Manifatture Teatrali Milanesi

Il giardino
(una fiaba sottovoce che racconta senza parole)

ideato e diretto da Susanna Baccari – con Isabella Perego, Elisa Rossetti – musiche originali Gipo Gurrado – illustrazione e disegno luci Monica Gorla – scene e costumi Anna Bertolotti

Prima nazionale

“Non è facile avere un bel giardino: è difficile come governare un regno”
Hermann Hesse

 

Un giardino è una piccola porzione di mondo, un’opera aperta, in continuo divenire che esprime appieno la doppia tenacia della natura e dell’uomo che insieme sorvegliano il suo evolversi.
Un giardino non inizia e non finisce ma è la rappresentazione più concreta della parabola dell’esistenza che rinasce continuamente nella speranza che questo ciclo vitale porta con sé.

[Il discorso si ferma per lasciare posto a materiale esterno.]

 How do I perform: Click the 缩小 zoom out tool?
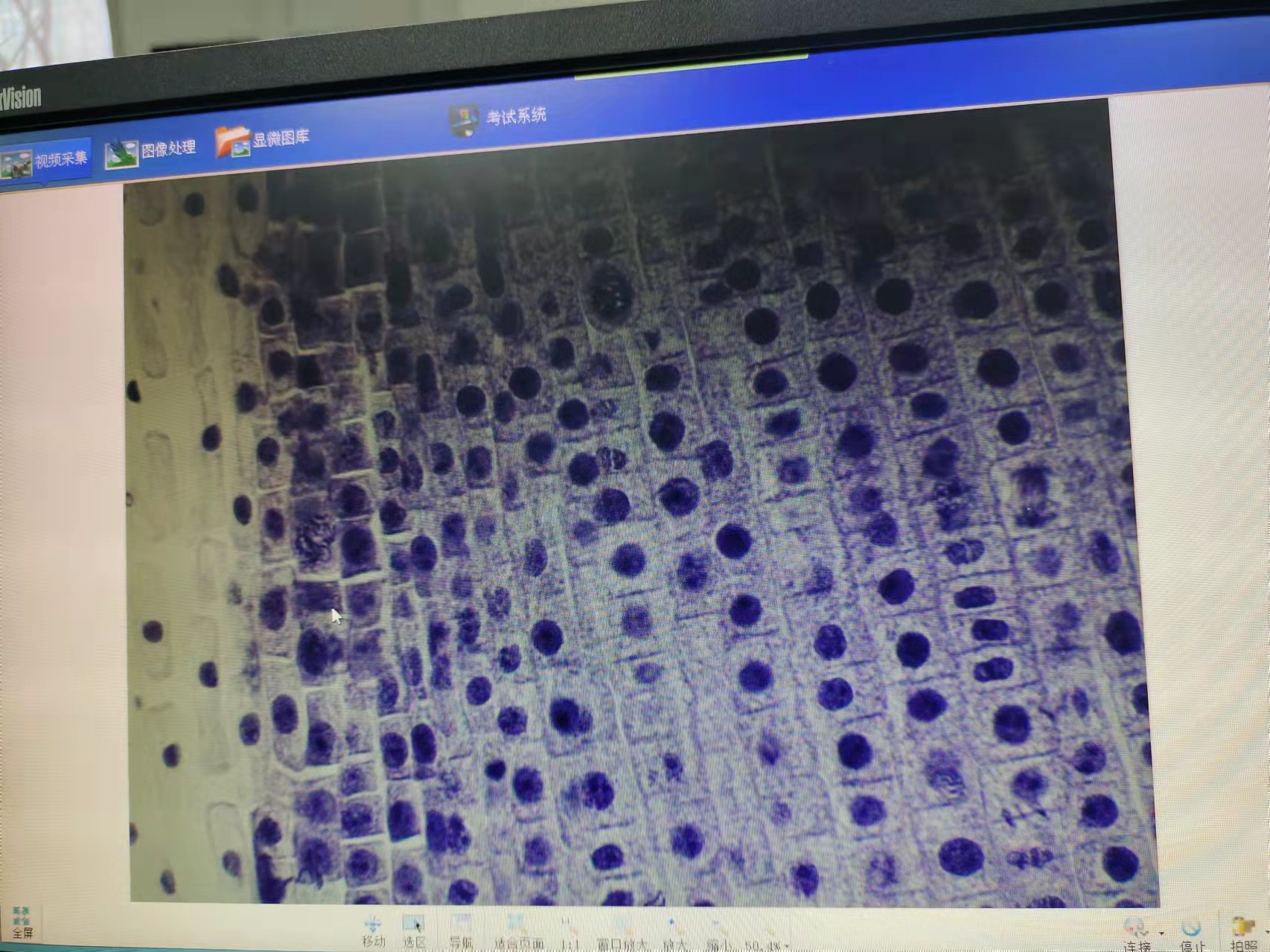[719, 931]
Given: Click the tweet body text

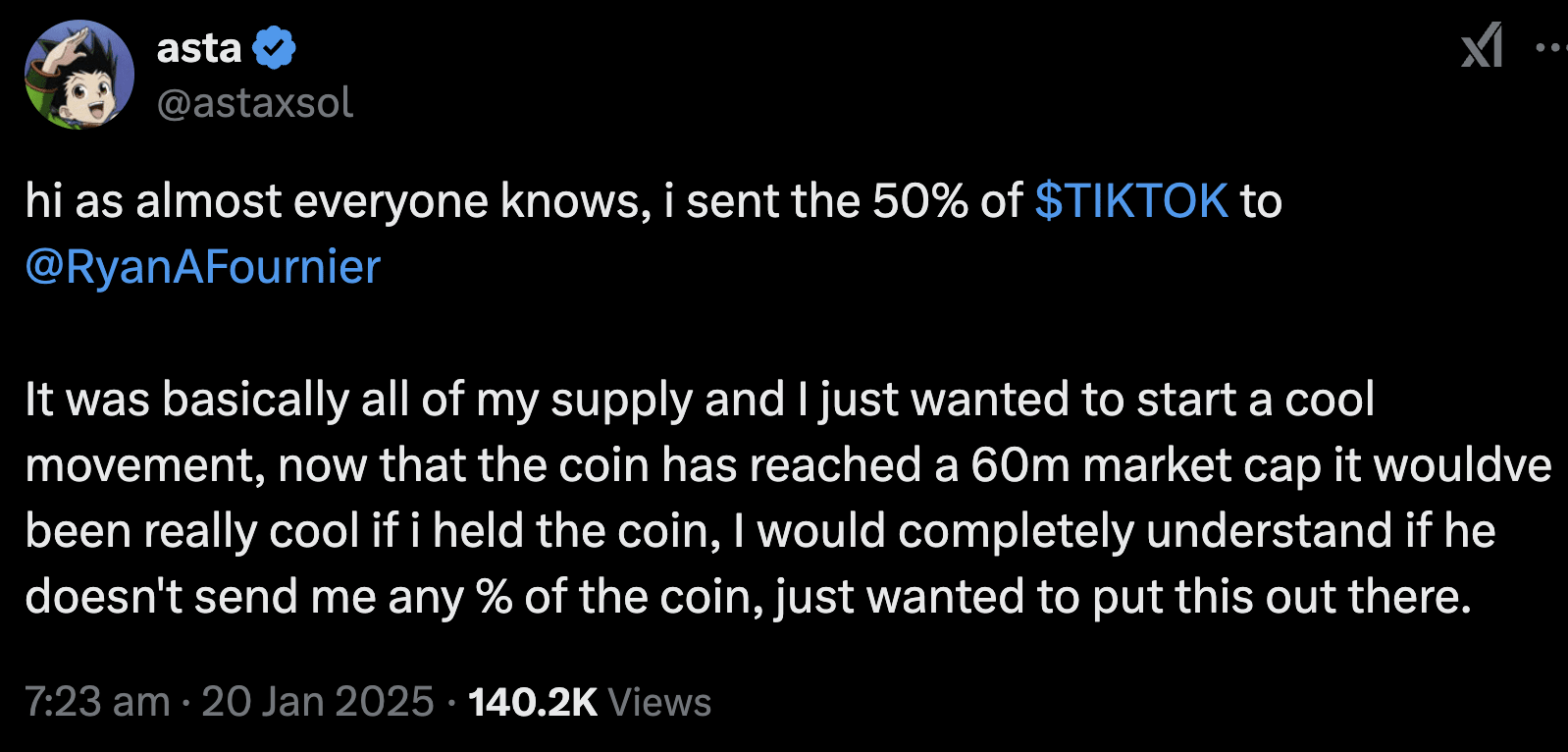Looking at the screenshot, I should pos(687,464).
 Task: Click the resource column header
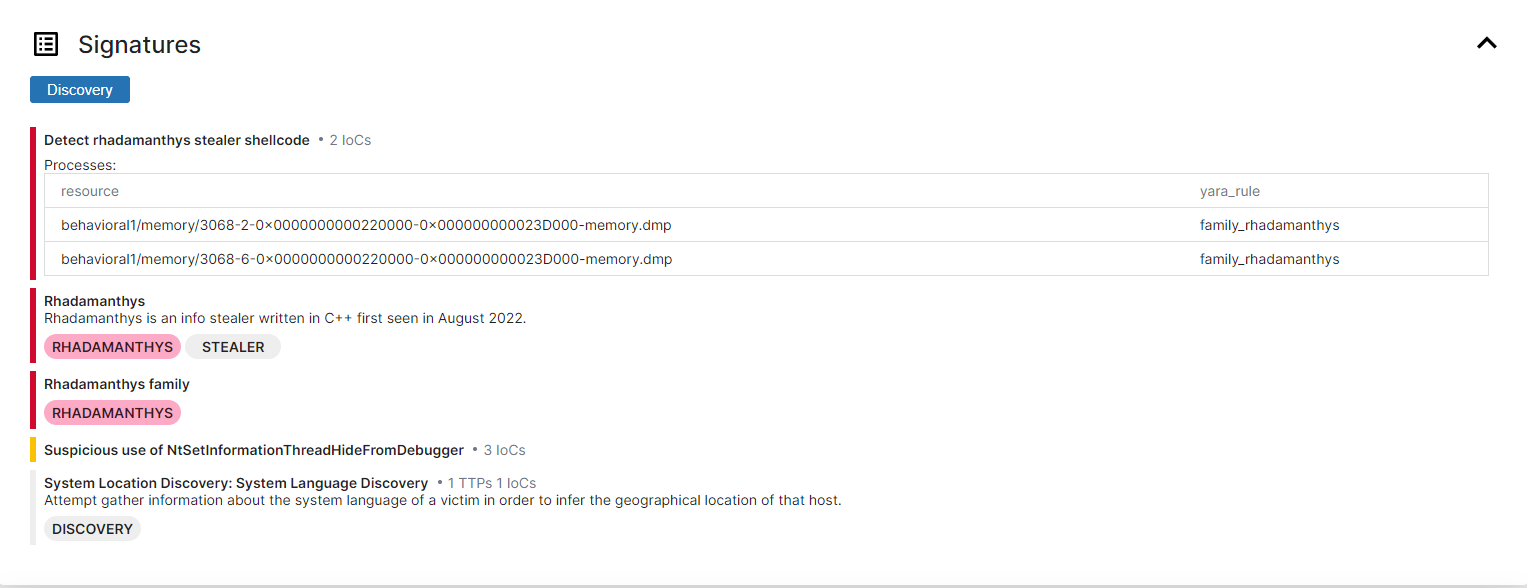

Un giardino può fiorire ovunque, anche nelle situazioni più ostili, ed è un luogo sorprendente che racconta senza parole la meraviglia della vita.
Senza parole. Da qui siamo partiti nella creazione del nostro nuovo spettacolo per i bambini delle scuole dell’infanzia e primarie che, spesso, vivono una realtà assordante in cui non hanno un istante per ascoltare il magico silenzio di cui si nutrono immagini e pensieri. Con il nostro “Giardino” abbiamo voluto trasportare il piccolo pubblico in un mondo in cui l’ascolto ha un valore emotivo e la narrazione è affidata al gesto, all’evocazione, alla musica pur restando di fatto concreta e non
un’astrazione intellettuale. Due i personaggi in scena, due buffe e tenere donnine, che agiscono su una pedana inclinata che all’inizio dello spettacolo è vuota, geometrica, spigolosa: un luogo disadorno che pian piano si riempie di oggetti quotidiani trasformando quindi la pedana stessa in una casa in cui le due protagoniste sono perennemente affaccendate nella cura di un gran numero di vasi da coltivare. Tutto viene minuziosamente controllato dalle due giardiniere che invasano, annaffiano, potano, accudiscono con grande perizia e meticolosità il loro giardino ma una notte avviene l’evento inaspettato: un seme piovuto non si sa da dove, un seme luminoso, un seme diverso dagli altri. L’arrivo di questo seme sbilancia gli equilibri del giardino, crea stupore, un po’ di diffidenza data la sua particolarità e, anche se le due protagoniste vi si applicheranno con la consueta cura, il seme non germoglia. Non c’è modo di risvegliarlo, non c’è acqua, calore, aria che serva a farlo crescere, le due esperte giardiniere dopo tante fatiche si scoraggiano e lo esiliano. Ma ecco finalmente compiersi il miracolo della natura: dal vaso sboccia un fiore bellissimo, luminoso, colorato e insperato. Un regalo ma anche un premio per la cura, l’amore e l’attenzione che hanno fatto sì che il destino potesse compiersi.
Grazie alla bravura delle due attrici, alla musica, alle luci e a una narrazione gestuale fluida e originale, ” Il Giardino” è una fiaba “sottovoce” che parla ai bambini senza le parole e che, proprio per questa sua peculiarità, crea un legame inconsueto fra pubblico e azione teatrale lasciando spazio alla loro capacità immaginifica e superando le barriere linguistiche che, particolarmente nella scuola primaria, rappresentano una difficoltà e un ostacolo all’integrazione.